____ MATERIALS PROVIDED

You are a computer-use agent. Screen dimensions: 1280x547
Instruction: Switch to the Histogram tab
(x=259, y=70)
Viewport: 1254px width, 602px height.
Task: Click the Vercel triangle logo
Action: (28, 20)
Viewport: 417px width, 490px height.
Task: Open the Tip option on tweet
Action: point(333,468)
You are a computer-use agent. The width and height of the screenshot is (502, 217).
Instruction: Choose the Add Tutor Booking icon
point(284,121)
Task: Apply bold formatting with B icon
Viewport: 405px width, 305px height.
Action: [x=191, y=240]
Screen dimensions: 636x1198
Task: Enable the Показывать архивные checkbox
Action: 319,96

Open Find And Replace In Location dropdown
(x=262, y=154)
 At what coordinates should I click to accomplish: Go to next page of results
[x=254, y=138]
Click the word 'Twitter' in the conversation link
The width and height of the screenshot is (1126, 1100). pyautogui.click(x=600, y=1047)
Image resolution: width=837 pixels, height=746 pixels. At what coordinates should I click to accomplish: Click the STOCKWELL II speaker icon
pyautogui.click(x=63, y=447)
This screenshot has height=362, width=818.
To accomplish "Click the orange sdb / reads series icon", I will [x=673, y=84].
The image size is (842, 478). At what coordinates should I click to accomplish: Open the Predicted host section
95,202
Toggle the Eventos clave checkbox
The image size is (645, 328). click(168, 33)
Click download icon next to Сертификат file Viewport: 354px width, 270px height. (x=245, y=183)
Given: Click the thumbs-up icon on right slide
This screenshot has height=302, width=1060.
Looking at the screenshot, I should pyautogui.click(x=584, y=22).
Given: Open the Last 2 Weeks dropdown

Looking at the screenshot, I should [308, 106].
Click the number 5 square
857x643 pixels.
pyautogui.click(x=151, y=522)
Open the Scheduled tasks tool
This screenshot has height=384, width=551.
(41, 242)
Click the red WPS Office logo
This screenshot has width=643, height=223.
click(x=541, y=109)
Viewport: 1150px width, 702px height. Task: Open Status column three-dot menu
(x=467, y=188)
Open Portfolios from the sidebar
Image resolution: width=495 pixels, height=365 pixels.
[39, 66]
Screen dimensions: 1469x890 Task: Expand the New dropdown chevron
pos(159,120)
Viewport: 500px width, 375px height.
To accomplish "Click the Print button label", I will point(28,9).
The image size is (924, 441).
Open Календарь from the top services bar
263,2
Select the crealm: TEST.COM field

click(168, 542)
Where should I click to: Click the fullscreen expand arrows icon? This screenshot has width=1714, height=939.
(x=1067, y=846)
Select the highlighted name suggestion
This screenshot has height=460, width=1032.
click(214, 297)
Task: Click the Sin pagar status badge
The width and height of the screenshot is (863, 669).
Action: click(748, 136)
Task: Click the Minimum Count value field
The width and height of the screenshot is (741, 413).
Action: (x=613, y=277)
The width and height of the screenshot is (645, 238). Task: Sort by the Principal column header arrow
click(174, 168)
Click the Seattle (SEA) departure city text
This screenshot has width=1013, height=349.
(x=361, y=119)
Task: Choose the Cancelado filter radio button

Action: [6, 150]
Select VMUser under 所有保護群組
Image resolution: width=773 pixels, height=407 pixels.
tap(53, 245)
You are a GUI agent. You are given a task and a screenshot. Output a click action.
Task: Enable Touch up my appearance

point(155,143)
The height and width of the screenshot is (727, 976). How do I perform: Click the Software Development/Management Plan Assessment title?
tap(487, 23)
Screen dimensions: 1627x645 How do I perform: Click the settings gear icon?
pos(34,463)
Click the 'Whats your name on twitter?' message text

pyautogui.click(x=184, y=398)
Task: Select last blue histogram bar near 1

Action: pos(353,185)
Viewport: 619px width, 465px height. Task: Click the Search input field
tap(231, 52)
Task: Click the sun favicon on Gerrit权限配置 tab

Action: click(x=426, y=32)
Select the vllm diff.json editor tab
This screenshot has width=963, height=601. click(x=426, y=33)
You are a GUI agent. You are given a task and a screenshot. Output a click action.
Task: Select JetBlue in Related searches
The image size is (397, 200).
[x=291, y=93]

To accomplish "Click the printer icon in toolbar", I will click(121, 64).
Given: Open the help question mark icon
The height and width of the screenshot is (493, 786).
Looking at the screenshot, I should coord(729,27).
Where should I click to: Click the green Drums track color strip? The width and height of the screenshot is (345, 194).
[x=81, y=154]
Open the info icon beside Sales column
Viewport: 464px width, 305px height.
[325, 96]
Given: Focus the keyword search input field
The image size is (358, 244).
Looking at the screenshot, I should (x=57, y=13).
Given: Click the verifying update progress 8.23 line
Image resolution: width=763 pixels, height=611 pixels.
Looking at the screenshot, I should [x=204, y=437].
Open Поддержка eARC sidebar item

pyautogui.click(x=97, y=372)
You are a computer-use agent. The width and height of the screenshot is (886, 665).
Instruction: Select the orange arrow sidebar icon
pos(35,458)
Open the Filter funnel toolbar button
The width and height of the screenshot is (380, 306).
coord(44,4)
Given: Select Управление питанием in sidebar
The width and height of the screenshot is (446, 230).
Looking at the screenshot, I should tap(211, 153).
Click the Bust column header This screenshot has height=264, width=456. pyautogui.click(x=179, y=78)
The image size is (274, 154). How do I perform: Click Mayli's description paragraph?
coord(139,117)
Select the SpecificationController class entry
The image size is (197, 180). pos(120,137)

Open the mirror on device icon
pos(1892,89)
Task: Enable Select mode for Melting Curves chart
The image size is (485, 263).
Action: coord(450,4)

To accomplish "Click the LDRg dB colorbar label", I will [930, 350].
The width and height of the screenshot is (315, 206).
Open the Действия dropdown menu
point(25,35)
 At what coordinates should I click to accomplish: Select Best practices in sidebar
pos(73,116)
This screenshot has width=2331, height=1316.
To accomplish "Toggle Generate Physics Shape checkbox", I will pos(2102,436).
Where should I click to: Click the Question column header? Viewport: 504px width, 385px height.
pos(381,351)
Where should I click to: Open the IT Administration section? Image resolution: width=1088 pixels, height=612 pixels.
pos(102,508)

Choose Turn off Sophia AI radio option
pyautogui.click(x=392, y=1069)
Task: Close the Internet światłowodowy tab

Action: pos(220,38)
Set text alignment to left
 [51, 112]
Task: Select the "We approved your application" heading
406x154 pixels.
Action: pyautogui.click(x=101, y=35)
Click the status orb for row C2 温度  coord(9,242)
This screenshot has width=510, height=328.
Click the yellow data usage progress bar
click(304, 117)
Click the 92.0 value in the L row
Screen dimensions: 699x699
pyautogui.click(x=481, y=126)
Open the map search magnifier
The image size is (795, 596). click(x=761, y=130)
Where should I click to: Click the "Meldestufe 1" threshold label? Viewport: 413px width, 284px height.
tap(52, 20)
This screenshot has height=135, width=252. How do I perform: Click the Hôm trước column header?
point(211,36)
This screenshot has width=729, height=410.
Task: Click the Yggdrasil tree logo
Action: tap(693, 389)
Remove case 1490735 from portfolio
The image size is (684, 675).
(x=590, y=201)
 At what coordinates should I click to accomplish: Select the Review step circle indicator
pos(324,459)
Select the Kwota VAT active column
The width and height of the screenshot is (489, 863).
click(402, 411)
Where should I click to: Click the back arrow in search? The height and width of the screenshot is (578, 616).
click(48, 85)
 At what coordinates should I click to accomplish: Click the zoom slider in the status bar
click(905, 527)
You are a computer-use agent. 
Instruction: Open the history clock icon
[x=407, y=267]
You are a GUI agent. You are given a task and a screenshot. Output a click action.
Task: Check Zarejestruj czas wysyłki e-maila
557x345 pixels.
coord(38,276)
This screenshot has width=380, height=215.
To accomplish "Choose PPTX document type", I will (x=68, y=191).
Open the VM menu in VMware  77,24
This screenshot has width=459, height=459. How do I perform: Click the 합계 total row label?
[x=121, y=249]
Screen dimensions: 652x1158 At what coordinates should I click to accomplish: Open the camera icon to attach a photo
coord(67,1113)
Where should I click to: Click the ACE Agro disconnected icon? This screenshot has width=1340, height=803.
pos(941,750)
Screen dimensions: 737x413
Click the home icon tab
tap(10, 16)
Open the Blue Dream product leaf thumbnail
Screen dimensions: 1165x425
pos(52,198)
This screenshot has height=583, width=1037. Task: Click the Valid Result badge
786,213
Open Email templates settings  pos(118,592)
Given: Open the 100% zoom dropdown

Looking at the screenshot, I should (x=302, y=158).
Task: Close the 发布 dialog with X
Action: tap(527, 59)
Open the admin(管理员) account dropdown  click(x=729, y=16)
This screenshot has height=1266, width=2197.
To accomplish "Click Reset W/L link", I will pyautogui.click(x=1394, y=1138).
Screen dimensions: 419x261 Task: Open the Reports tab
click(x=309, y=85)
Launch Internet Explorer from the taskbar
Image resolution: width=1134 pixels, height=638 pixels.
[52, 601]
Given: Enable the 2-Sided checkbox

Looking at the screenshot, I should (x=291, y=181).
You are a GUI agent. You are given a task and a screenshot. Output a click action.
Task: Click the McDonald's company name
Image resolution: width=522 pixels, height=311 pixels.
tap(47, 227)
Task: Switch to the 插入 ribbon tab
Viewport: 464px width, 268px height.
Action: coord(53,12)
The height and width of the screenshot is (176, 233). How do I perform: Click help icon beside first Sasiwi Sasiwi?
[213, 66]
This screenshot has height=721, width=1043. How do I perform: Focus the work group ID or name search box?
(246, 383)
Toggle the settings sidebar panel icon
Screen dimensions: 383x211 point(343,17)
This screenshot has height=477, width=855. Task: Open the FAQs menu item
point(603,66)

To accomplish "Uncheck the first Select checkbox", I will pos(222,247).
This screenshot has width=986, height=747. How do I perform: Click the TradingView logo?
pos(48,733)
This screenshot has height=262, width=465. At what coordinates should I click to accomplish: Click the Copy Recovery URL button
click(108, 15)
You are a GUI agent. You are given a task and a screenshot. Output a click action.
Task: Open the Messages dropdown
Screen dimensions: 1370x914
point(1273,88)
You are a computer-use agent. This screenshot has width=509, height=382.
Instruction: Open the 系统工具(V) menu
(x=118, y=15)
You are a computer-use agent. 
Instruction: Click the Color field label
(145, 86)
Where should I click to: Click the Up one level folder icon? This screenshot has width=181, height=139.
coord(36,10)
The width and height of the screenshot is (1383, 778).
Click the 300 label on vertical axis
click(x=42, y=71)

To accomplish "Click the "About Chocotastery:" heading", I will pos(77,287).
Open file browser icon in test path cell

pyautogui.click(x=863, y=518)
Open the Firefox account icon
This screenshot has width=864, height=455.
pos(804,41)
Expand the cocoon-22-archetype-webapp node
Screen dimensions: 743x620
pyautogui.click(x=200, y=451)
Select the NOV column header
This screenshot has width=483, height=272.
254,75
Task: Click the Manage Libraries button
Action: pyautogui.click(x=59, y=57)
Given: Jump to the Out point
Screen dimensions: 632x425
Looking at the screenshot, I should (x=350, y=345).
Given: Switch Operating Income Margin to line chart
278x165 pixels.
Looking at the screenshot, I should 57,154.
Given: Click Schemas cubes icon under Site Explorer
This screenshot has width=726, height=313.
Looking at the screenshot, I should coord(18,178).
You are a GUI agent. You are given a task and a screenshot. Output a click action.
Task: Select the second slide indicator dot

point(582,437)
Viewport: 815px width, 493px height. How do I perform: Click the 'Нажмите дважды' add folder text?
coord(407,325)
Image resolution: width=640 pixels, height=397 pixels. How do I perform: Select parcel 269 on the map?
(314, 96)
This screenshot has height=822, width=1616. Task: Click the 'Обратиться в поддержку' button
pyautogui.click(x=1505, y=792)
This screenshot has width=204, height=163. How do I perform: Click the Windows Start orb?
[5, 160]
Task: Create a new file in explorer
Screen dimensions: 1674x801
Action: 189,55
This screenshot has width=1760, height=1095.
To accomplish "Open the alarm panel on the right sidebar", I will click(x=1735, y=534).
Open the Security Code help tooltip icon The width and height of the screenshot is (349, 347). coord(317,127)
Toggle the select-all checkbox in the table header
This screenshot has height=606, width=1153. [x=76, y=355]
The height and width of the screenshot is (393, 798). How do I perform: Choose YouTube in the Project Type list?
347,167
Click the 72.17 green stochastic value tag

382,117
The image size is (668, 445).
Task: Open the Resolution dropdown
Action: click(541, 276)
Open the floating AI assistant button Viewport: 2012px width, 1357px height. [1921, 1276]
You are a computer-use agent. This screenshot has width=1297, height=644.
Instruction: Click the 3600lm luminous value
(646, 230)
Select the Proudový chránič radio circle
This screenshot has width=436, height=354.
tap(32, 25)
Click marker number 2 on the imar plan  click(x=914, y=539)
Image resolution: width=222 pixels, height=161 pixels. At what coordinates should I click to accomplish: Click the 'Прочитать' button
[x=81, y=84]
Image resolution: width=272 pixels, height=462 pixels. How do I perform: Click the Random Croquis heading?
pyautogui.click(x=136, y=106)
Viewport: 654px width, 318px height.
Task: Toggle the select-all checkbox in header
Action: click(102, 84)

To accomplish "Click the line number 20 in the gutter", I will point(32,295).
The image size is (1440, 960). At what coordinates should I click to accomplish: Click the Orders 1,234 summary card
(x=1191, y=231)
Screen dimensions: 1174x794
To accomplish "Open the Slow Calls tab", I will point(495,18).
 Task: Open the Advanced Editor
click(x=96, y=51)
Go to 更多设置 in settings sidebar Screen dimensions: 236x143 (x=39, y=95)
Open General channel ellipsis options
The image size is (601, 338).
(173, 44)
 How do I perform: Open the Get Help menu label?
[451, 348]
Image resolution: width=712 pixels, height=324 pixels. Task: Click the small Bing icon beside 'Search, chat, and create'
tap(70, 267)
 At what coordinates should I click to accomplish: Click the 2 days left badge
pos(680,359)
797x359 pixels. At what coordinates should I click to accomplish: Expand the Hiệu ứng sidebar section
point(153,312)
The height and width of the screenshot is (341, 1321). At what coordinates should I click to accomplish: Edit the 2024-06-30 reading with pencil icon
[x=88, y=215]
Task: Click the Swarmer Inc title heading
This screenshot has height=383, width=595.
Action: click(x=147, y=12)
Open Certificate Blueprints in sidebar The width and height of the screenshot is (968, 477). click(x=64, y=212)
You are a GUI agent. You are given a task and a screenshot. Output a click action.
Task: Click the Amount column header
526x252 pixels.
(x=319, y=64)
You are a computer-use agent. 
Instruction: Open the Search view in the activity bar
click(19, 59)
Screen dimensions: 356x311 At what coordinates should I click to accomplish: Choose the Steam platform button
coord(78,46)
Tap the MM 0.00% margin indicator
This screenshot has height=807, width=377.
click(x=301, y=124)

________

SET TASK
Copy out the records again, starting at the line that contains "width, 284px height." and stopping after the line that contains "tap(52, 20)", with requests included and both of those lines kept. Shift every coordinate in the answers by -103.

THE COMPLETED TASK
Where should I click to: Click the "Meldestufe 1" threshold label? Viewport: 413px width, 284px height.
tap(-51, -83)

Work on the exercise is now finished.